= CHALLENGE =
Copy out the records from the line containing "Pick the weight value 220 LBS" through the line containing "click(x=174, y=205)", inclusive, word for word. Leave the pictures out of your copy.

>> START

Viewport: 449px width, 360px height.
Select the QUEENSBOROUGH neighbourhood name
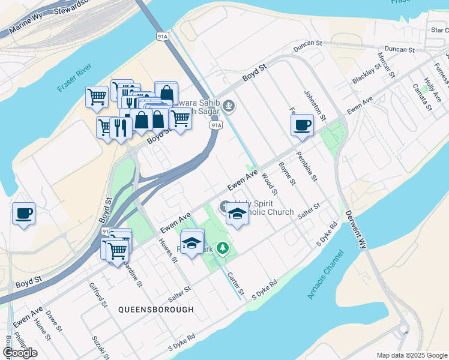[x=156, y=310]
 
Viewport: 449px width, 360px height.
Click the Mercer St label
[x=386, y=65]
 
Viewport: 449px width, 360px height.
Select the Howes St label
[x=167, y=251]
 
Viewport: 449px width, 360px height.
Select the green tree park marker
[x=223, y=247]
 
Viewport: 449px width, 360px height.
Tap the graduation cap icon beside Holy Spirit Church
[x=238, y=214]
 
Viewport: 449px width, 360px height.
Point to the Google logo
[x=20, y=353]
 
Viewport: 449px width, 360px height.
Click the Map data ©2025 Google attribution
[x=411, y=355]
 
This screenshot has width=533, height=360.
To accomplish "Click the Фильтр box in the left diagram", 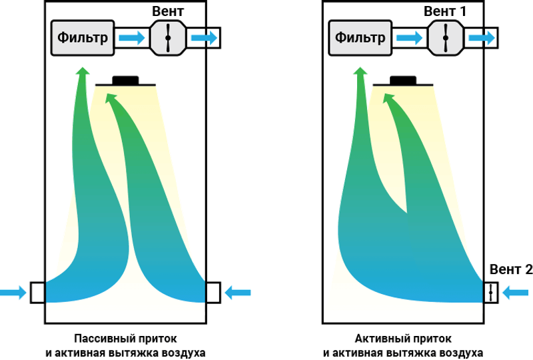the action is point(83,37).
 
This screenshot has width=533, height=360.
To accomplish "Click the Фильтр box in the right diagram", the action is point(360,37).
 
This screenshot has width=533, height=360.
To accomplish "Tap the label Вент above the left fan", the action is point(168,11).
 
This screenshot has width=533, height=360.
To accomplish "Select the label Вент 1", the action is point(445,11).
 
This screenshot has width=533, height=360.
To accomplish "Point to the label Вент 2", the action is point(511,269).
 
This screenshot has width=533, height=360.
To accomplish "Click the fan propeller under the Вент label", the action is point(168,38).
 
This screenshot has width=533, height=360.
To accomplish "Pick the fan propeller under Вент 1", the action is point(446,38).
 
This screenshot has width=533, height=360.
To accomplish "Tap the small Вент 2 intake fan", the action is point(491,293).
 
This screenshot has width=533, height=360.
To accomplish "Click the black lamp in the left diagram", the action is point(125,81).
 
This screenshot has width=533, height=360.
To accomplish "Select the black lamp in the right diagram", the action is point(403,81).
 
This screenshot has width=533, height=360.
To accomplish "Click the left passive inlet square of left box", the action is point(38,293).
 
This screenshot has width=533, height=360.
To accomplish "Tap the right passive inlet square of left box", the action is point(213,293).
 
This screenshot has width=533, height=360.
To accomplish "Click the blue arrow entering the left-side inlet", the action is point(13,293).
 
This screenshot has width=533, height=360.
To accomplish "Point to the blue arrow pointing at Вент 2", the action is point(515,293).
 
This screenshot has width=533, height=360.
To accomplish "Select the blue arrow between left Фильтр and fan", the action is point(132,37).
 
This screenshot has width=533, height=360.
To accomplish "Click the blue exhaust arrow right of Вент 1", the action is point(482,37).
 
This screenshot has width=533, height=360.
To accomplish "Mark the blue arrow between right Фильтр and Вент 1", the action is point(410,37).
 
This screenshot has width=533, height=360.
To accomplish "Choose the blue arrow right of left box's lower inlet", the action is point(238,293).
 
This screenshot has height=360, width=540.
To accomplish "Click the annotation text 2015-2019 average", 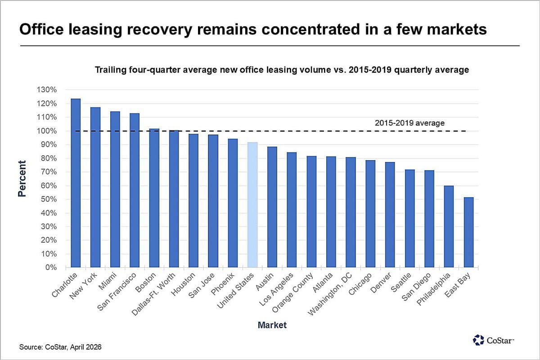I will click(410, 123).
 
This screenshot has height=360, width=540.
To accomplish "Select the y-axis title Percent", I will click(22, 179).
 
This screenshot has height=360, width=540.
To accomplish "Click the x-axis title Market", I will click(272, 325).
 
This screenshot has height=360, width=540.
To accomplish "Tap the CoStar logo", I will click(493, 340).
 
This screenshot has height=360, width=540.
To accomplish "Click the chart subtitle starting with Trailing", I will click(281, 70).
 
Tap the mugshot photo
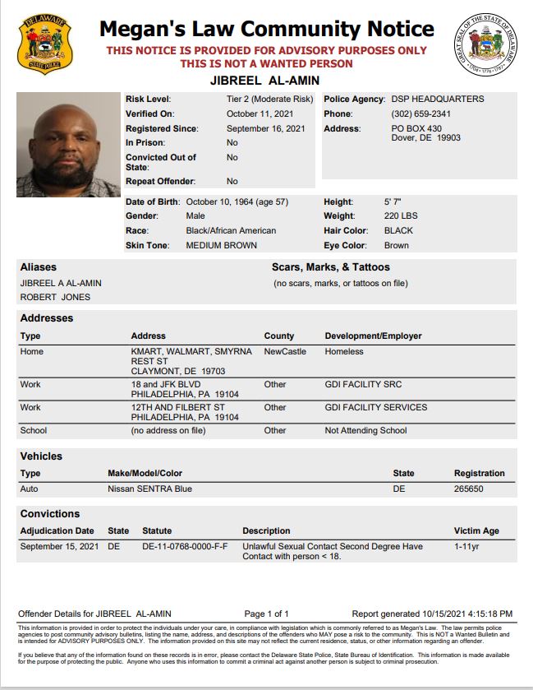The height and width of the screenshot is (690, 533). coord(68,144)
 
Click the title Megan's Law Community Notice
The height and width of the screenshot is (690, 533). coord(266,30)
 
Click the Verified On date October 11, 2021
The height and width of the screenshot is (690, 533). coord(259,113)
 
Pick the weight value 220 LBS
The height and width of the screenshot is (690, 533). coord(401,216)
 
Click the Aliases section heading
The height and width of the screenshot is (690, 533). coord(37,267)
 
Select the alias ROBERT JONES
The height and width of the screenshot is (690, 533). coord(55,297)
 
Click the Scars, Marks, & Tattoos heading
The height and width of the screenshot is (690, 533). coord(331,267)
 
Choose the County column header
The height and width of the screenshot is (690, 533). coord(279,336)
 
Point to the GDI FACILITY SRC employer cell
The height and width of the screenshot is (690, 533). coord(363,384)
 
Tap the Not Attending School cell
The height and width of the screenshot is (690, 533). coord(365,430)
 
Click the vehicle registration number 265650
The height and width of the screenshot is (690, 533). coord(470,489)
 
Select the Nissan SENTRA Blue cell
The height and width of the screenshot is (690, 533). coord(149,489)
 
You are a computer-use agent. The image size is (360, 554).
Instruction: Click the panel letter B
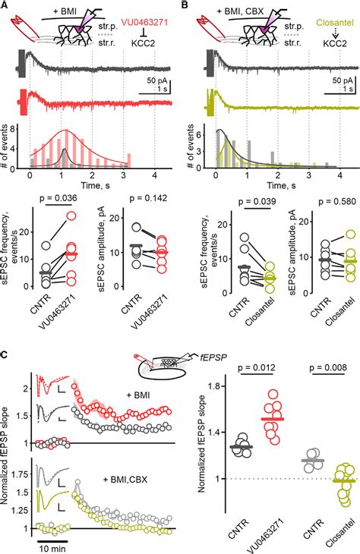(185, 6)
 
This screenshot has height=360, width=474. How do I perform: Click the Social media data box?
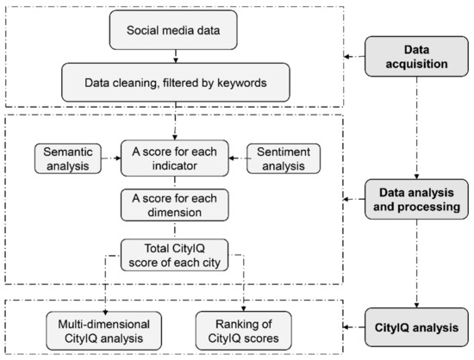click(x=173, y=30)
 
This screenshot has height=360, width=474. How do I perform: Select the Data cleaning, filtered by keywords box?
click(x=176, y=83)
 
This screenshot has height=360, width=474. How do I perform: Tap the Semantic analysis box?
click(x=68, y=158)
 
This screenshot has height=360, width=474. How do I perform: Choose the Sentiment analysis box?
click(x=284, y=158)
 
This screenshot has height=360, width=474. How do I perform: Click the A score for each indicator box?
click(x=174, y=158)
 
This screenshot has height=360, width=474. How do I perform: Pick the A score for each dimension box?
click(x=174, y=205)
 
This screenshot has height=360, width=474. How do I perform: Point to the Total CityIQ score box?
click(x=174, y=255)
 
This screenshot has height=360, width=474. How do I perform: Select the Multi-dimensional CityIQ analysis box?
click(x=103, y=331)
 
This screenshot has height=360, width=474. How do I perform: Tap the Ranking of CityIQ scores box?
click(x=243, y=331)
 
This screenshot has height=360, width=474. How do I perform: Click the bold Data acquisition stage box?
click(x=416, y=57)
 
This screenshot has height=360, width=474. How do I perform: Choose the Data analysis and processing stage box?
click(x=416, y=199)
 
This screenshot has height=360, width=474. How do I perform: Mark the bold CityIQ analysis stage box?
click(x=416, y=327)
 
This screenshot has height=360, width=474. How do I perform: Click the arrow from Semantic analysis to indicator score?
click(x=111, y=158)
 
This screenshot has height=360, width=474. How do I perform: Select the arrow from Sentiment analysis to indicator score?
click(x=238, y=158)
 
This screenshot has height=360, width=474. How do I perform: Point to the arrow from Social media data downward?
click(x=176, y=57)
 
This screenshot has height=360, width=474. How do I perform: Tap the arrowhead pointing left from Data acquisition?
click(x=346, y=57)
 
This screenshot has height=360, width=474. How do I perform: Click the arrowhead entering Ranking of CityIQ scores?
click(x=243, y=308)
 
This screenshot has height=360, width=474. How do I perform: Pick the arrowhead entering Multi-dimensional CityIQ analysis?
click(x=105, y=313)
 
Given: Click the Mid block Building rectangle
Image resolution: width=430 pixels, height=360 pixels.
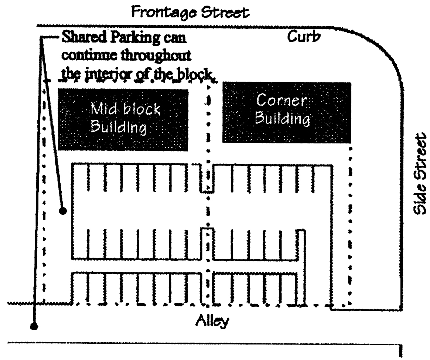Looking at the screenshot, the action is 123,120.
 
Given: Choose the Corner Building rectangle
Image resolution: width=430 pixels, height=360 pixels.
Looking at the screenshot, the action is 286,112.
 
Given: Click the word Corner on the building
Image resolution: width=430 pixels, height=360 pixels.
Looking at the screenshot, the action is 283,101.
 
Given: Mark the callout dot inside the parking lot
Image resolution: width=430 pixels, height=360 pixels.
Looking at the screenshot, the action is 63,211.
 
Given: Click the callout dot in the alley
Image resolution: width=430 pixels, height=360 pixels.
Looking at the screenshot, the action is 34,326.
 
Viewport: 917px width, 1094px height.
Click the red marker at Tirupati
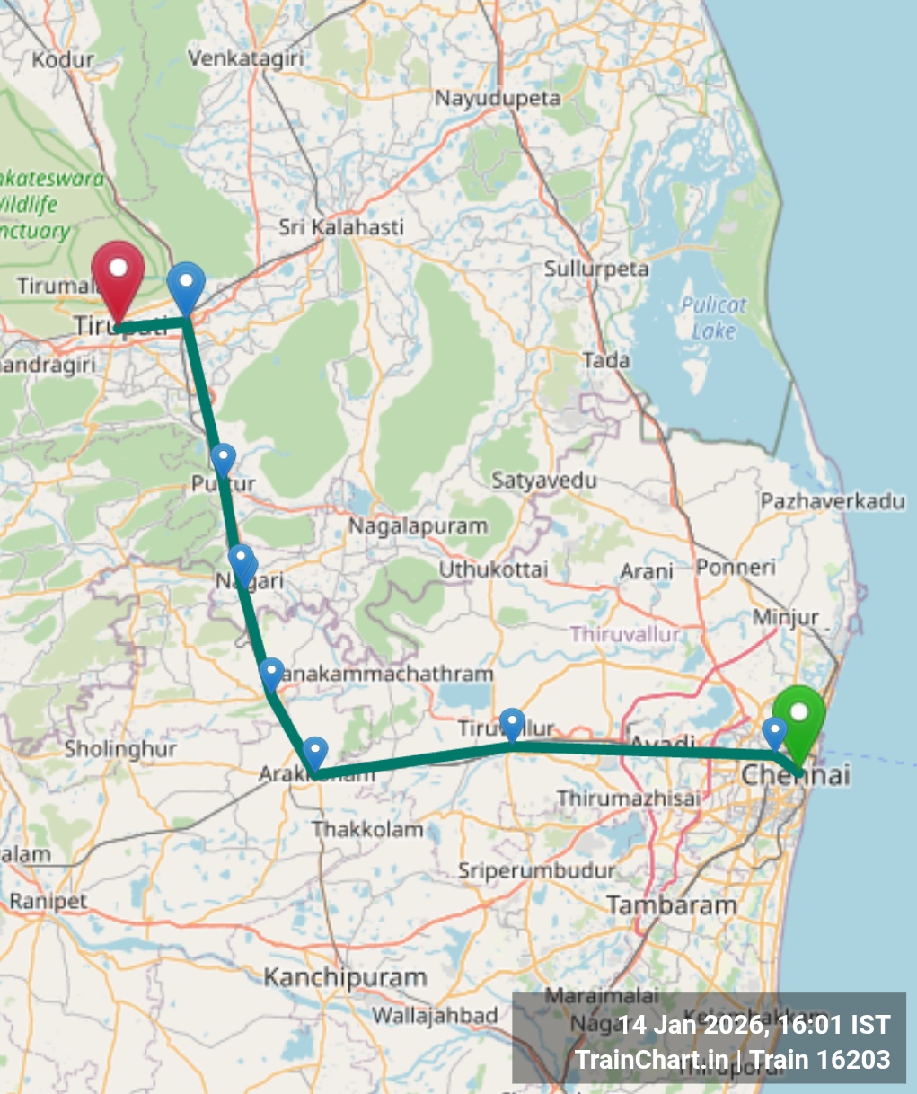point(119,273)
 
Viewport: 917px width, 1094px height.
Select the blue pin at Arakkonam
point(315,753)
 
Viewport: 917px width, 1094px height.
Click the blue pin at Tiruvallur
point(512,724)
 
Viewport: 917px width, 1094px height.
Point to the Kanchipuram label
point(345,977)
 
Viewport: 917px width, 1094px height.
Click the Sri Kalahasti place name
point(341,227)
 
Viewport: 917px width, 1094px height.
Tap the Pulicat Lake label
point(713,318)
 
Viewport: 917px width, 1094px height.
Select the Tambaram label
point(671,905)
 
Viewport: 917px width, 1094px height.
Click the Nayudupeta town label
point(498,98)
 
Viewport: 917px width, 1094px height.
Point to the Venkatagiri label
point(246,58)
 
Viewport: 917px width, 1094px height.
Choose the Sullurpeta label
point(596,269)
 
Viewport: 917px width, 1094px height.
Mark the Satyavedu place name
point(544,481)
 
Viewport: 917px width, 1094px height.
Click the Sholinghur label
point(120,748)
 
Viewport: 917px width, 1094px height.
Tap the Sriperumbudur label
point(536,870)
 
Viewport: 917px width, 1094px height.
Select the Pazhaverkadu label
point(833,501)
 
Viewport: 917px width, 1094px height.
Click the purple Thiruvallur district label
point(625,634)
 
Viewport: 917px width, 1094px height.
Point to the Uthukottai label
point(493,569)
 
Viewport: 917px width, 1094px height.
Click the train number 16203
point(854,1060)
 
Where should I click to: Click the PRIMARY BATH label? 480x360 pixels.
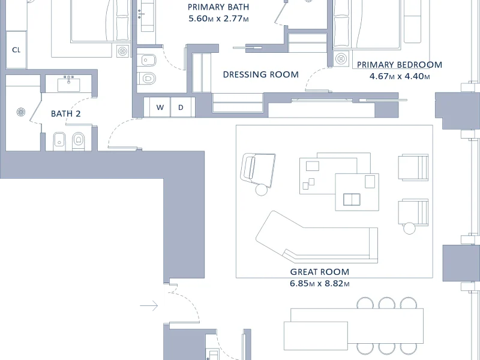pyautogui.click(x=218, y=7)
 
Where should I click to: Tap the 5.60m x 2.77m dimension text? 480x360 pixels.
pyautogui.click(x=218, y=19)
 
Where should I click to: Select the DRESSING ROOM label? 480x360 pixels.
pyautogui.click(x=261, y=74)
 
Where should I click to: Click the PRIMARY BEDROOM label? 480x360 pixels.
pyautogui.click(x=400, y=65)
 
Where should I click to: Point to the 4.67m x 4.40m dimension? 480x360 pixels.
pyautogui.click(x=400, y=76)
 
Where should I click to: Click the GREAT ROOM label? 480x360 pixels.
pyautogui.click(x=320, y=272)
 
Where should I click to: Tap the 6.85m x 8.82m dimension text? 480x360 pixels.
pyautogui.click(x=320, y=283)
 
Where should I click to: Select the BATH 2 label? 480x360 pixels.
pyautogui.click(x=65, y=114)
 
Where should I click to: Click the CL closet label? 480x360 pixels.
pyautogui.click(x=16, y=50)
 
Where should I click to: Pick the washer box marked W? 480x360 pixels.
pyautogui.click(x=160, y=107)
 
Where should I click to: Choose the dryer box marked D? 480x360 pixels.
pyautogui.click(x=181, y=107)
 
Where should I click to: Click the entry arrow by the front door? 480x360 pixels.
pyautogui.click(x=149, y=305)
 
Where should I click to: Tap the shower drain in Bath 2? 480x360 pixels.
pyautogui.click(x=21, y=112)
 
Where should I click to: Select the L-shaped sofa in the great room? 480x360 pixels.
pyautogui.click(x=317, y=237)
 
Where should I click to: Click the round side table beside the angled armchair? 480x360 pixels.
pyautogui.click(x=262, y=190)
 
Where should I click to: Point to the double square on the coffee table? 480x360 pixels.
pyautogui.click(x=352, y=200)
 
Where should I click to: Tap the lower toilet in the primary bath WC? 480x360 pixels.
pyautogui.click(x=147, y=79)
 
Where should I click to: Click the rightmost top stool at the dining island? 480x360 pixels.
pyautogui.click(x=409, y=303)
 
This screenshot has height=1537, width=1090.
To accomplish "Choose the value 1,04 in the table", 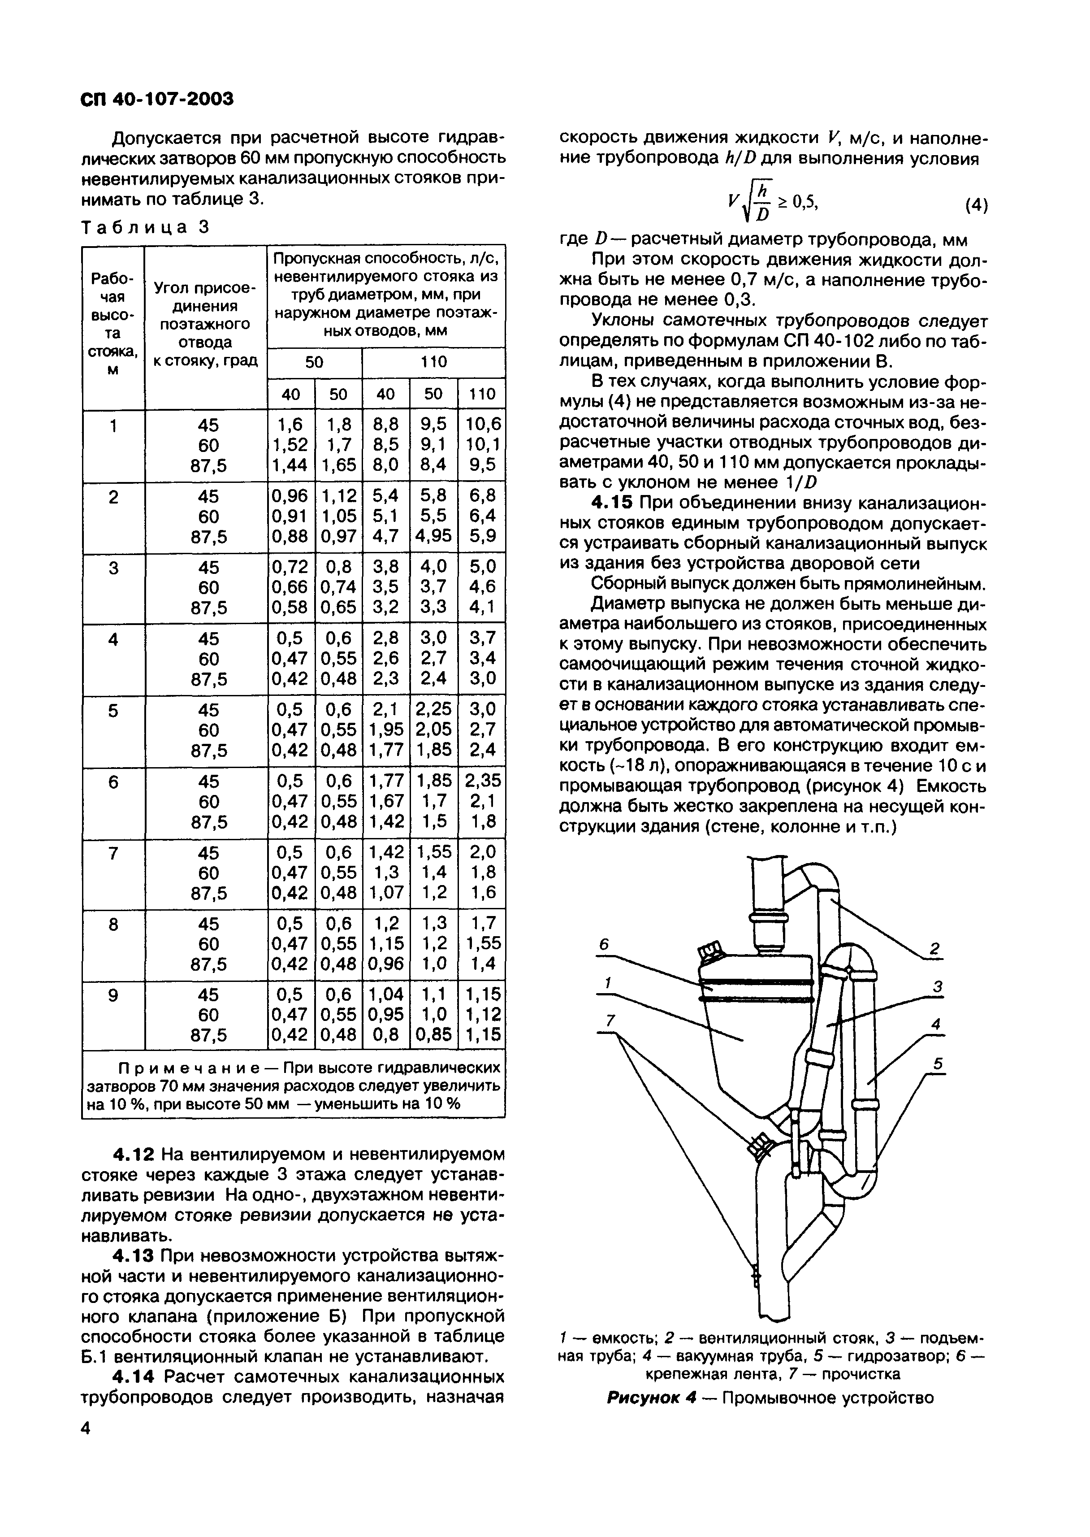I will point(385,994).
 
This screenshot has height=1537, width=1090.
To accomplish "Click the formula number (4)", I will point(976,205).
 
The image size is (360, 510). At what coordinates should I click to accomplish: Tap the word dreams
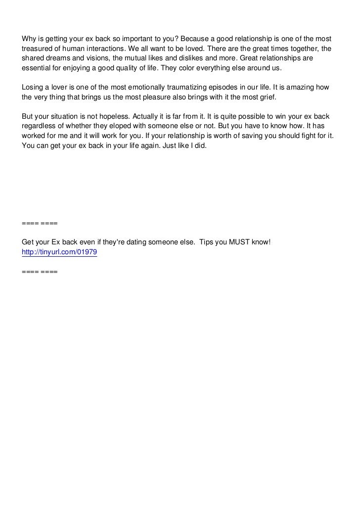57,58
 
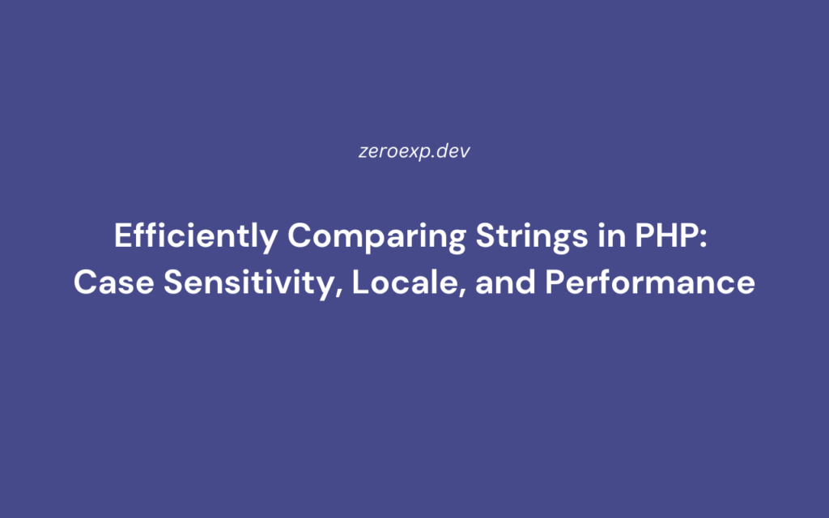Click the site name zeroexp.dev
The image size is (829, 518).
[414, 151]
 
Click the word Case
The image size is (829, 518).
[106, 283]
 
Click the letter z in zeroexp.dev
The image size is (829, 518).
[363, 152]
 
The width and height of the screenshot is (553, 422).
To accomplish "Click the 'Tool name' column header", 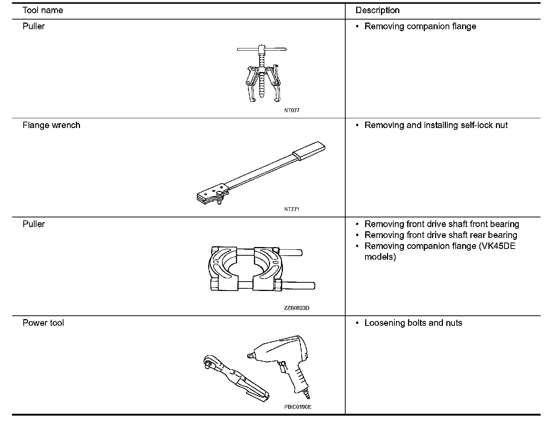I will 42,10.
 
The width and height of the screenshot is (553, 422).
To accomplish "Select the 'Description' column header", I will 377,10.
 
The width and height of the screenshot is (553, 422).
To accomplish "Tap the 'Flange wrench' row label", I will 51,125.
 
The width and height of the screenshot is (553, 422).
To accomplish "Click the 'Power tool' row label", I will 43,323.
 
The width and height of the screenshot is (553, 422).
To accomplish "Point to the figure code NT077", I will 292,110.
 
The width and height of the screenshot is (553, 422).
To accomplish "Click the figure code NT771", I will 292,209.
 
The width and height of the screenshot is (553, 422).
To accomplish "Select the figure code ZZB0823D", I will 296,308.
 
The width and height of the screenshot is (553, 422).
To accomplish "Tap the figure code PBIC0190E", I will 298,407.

>> END

= SOLUTION BELOW =
Pick the weight value 220 LBS
The height and width of the screenshot is (690, 533). coord(401,216)
 
Click the Aliases section heading
The height and width of the screenshot is (690, 533). coord(37,267)
 
Select the alias ROBERT JONES
The height and width of the screenshot is (690, 533). coord(55,297)
 
Click the Scars, Marks, & Tattoos heading
The height and width of the screenshot is (690, 533). coord(331,267)
 
Choose the County column header
The height and width of the screenshot is (690, 533). coord(279,336)
 
Point to the GDI FACILITY SRC employer cell
The height and width of the screenshot is (690, 533). coord(363,384)
 
Tap the Not Attending School cell
The height and width of the screenshot is (690, 533). coord(365,430)
 
Click the vehicle registration number 265650
The height and width of the screenshot is (690, 533). coord(470,489)
 
Select the Nissan SENTRA Blue cell
The height and width of the screenshot is (690, 533). coord(149,489)
 
You are a computer-use agent. The image size is (360, 554).
Instruction: Click the panel letter B
(185, 6)
 
This screenshot has height=360, width=474. How do I perform: Click the Social media data box?
click(x=173, y=30)
 
This screenshot has height=360, width=474. How do I perform: Select the Data cleaning, filtered by keywords box?
click(x=176, y=83)
 
This screenshot has height=360, width=474. How do I perform: Tap the Semantic analysis box?
click(x=68, y=158)
 
This screenshot has height=360, width=474. How do I perform: Choose the Sentiment analysis box?
click(x=284, y=158)
 
This screenshot has height=360, width=474. How do I perform: Click the A score for each indicator box?
click(x=174, y=158)
 
This screenshot has height=360, width=474. How do I perform: Pick the A score for each dimension box?
click(x=174, y=205)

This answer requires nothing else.